Actors lose their state when they stop or crash. For many use cases (shopping carts, accounts, workflows), state must survive restarts. Two persistence patterns are established:

  1. Event sourcing: Persist a sequence of events. Rebuild state by replaying events. Full audit trail.
  2. Durable state: Persist the current state directly. Simpler, no event history.

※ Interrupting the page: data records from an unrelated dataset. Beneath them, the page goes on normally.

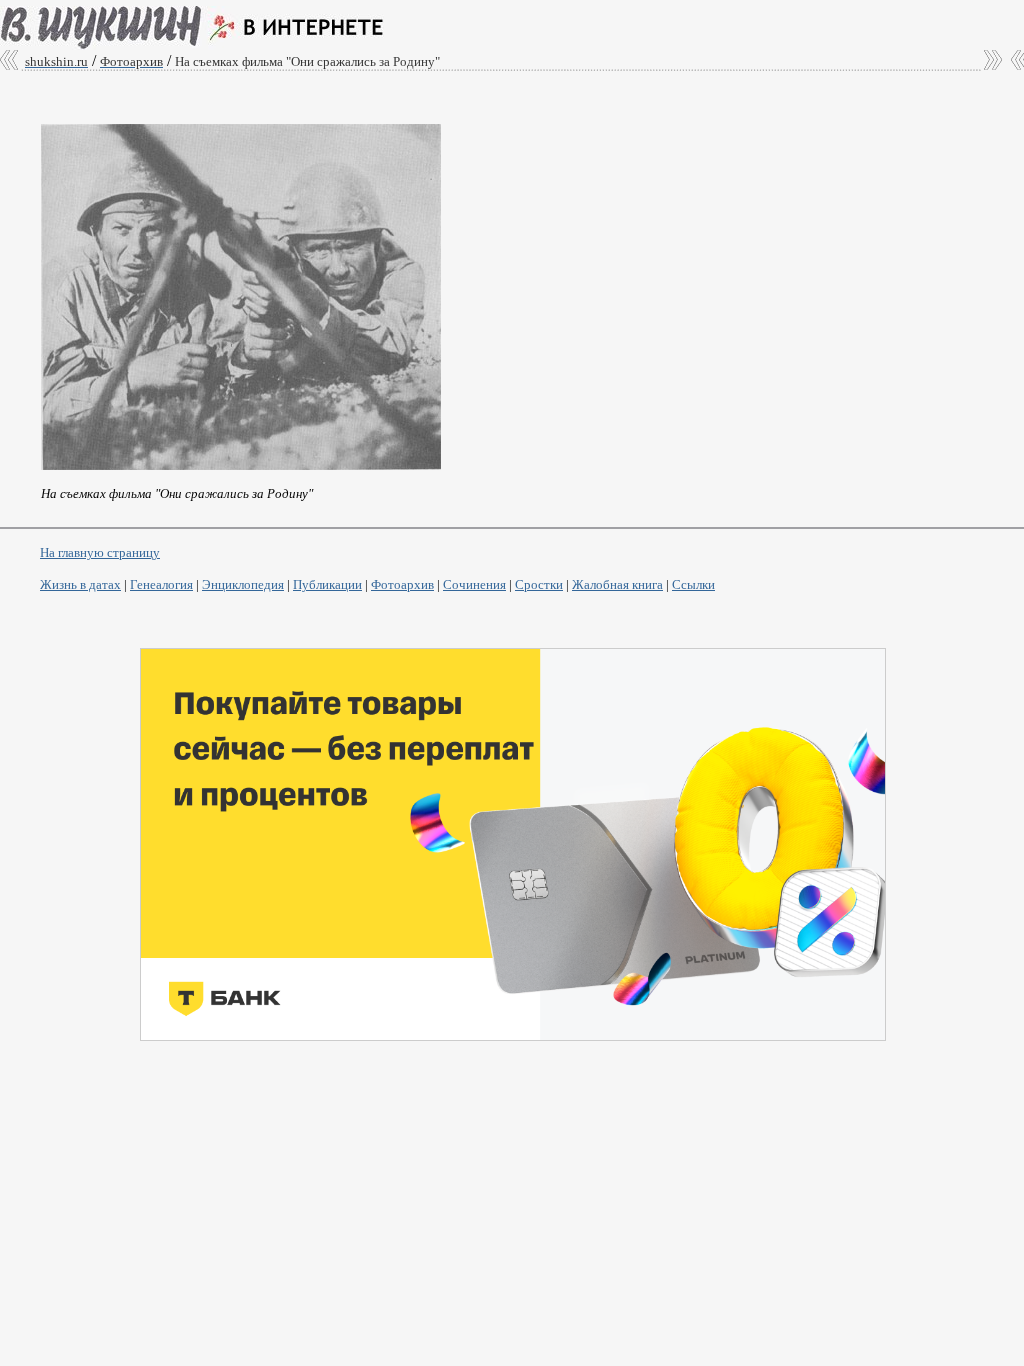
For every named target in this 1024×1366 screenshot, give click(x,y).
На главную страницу (100, 552)
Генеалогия (161, 584)
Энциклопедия (243, 584)
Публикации (327, 584)
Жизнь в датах (80, 584)
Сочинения (474, 584)
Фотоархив (402, 584)
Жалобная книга (617, 584)
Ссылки (693, 584)
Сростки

Both patterns are valuable for different use cases. The persistence layer must integrate with the existing behavior system without modifying nexus-core.

Decision

Implement persistence as a behavior wrapper layer:

  • PersistenceEngine: Wraps any Behavior<T> to add event sourcing. Handles recovery (load snapshot → replay events), event persistence, and snapshot management.
  • Effect type: Command handlers return effects instead of behaviors. Effect::persist(events) to persist, Effect::none() to skip, with thenReply() and thenRun() chaining.
  • DurableStateEngine: Simpler variant that persists current state. DurableEffect::persist($state).
  • Two API styles: Functional (EventSourcedBehavior::create()) and class-based (AbstractEventSourcedActor).
  • Snapshot strategies: SnapshotStrategy::everyN(100) for periodic snapshots, reducing replay overhead.
  • Pluggable stores: EventStore, SnapshotStore, DurableStateStore interfaces with in-memory, DBAL, and Doctrine ORM implementations.

Three packages:

  • nexus-persistence: Core interfaces, in-memory stores, engines, behaviors.
  • nexus-persistence-dbal: Doctrine DBAL adapter (raw SQL, lightweight).
  • nexus-persistence-doctrine: Doctrine ORM adapter (entity-based, full ORM integration).

Consequences

  • Zero changes to nexus-core — persistence is purely additive.
  • Recovery is automatic: actors rebuild state on startup.
  • Event sourcing provides a complete audit trail of all state changes.
  • Snapshot + event replay balances recovery speed with storage efficiency.
  • The Effect type makes persistence explicit in the type system.
  • The DBAL adapter is ~3x faster than the ORM adapter for high-throughput scenarios.